▸ **Task prompt**
A complete and exact copy of the data below is the task.

▸ **Dataset entries**
################
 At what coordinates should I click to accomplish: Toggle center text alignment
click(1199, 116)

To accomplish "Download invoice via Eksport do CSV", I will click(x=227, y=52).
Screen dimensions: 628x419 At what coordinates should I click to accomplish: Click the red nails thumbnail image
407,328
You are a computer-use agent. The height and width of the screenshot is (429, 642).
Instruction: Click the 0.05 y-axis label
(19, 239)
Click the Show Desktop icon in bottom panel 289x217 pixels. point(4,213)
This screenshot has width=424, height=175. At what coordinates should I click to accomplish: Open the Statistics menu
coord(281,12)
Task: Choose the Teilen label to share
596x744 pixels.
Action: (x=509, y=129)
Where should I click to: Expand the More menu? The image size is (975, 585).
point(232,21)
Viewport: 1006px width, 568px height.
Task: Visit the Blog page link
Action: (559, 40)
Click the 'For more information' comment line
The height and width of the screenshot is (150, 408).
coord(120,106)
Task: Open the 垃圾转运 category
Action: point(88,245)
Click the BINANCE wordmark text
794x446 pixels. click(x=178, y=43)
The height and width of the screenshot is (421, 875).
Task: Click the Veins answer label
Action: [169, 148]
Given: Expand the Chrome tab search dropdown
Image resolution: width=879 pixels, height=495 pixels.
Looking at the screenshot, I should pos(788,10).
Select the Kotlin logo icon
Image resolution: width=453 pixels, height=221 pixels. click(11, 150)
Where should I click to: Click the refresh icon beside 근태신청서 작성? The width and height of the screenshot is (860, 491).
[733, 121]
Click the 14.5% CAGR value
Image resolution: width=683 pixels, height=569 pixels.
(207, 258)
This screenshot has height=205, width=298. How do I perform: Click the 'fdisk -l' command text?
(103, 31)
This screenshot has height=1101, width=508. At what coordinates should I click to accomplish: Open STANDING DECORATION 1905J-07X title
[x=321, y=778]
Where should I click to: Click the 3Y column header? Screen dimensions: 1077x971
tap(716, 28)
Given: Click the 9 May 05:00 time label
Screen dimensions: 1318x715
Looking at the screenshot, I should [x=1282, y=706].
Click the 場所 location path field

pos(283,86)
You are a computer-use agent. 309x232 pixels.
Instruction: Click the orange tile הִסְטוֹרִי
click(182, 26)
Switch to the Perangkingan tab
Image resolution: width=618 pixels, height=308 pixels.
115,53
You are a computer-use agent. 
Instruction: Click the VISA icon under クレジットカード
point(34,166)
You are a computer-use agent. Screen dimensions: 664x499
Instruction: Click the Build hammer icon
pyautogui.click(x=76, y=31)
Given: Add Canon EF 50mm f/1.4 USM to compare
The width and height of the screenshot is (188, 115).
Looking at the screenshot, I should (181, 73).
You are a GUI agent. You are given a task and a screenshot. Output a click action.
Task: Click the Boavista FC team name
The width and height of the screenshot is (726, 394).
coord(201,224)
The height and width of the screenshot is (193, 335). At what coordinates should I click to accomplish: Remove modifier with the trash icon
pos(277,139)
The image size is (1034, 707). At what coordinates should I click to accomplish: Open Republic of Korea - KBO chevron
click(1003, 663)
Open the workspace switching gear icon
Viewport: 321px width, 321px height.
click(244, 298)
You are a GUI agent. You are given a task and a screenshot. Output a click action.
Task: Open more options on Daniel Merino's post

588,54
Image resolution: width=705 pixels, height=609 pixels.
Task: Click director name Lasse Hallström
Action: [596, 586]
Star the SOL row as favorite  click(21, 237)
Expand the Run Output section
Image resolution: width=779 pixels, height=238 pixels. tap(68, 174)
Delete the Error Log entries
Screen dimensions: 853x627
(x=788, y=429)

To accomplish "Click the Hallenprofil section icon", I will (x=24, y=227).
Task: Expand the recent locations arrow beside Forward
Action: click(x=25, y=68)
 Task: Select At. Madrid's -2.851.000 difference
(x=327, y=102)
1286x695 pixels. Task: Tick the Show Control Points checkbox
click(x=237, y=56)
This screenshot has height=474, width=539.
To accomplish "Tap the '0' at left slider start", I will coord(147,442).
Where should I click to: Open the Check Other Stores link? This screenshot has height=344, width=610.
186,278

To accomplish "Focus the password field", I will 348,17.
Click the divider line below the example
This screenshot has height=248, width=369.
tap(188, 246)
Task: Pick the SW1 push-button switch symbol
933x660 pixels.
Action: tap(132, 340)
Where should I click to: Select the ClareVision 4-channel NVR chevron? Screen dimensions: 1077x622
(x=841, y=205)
################
▸ **Result for this task**
 At what coordinates should I click to accomplish: Toggle center text alignment
click(1199, 116)

To accomplish "Download invoice via Eksport do CSV", I will click(x=227, y=52).
Screen dimensions: 628x419 At what coordinates should I click to accomplish: Click the red nails thumbnail image
407,328
You are a computer-use agent. The height and width of the screenshot is (429, 642).
Instruction: Click the 0.05 y-axis label
(19, 239)
Click the Show Desktop icon in bottom panel 289x217 pixels. point(4,213)
This screenshot has width=424, height=175. At what coordinates should I click to accomplish: Open the Statistics menu
coord(281,12)
Task: Choose the Teilen label to share
596x744 pixels.
Action: (x=509, y=129)
Where should I click to: Expand the More menu? The image size is (975, 585).
point(232,21)
Viewport: 1006px width, 568px height.
Task: Visit the Blog page link
Action: (559, 40)
Click the 'For more information' comment line
The height and width of the screenshot is (150, 408).
coord(120,106)
Task: Open the 垃圾转运 category
Action: point(88,245)
Click the BINANCE wordmark text
794x446 pixels. click(x=178, y=43)
The height and width of the screenshot is (421, 875).
Task: Click the Veins answer label
Action: [169, 148]
Given: Expand the Chrome tab search dropdown
Image resolution: width=879 pixels, height=495 pixels.
Looking at the screenshot, I should pos(788,10).
Select the Kotlin logo icon
Image resolution: width=453 pixels, height=221 pixels. click(11, 150)
Where should I click to: Click the refresh icon beside 근태신청서 작성? The width and height of the screenshot is (860, 491).
[733, 121]
Click the 14.5% CAGR value
Image resolution: width=683 pixels, height=569 pixels.
(207, 258)
This screenshot has height=205, width=298. How do I perform: Click the 'fdisk -l' command text?
(103, 31)
This screenshot has height=1101, width=508. At what coordinates should I click to accomplish: Open STANDING DECORATION 1905J-07X title
[x=321, y=778]
Where should I click to: Click the 3Y column header? Screen dimensions: 1077x971
tap(716, 28)
Given: Click the 9 May 05:00 time label
Screen dimensions: 1318x715
Looking at the screenshot, I should [x=1282, y=706].
Click the 場所 location path field

pos(283,86)
You are a computer-use agent. 309x232 pixels.
Instruction: Click the orange tile הִסְטוֹרִי
click(182, 26)
Switch to the Perangkingan tab
Image resolution: width=618 pixels, height=308 pixels.
115,53
You are a computer-use agent. 
Instruction: Click the VISA icon under クレジットカード
point(34,166)
You are a computer-use agent. Screen dimensions: 664x499
Instruction: Click the Build hammer icon
pyautogui.click(x=76, y=31)
Given: Add Canon EF 50mm f/1.4 USM to compare
The width and height of the screenshot is (188, 115).
Looking at the screenshot, I should (181, 73).
You are a GUI agent. You are given a task and a screenshot. Output a click action.
Task: Click the Boavista FC team name
The width and height of the screenshot is (726, 394).
coord(201,224)
The height and width of the screenshot is (193, 335). At what coordinates should I click to accomplish: Remove modifier with the trash icon
pos(277,139)
The image size is (1034, 707). At what coordinates should I click to accomplish: Open Republic of Korea - KBO chevron
click(1003, 663)
Open the workspace switching gear icon
Viewport: 321px width, 321px height.
click(244, 298)
You are a GUI agent. You are given a task and a screenshot. Output a click action.
Task: Open more options on Daniel Merino's post

588,54
Image resolution: width=705 pixels, height=609 pixels.
Task: Click director name Lasse Hallström
Action: [596, 586]
Star the SOL row as favorite  click(21, 237)
Expand the Run Output section
Image resolution: width=779 pixels, height=238 pixels. tap(68, 174)
Delete the Error Log entries
Screen dimensions: 853x627
(x=788, y=429)

To accomplish "Click the Hallenprofil section icon", I will (x=24, y=227).
Task: Expand the recent locations arrow beside Forward
Action: click(x=25, y=68)
 Task: Select At. Madrid's -2.851.000 difference
(x=327, y=102)
1286x695 pixels. Task: Tick the Show Control Points checkbox
click(x=237, y=56)
This screenshot has height=474, width=539.
To accomplish "Tap the '0' at left slider start", I will coord(147,442).
Where should I click to: Open the Check Other Stores link? This screenshot has height=344, width=610.
186,278

To accomplish "Focus the password field", I will 348,17.
Click the divider line below the example
This screenshot has height=248, width=369.
tap(188, 246)
Task: Pick the SW1 push-button switch symbol
933x660 pixels.
Action: tap(132, 340)
Where should I click to: Select the ClareVision 4-channel NVR chevron? Screen dimensions: 1077x622
(x=841, y=205)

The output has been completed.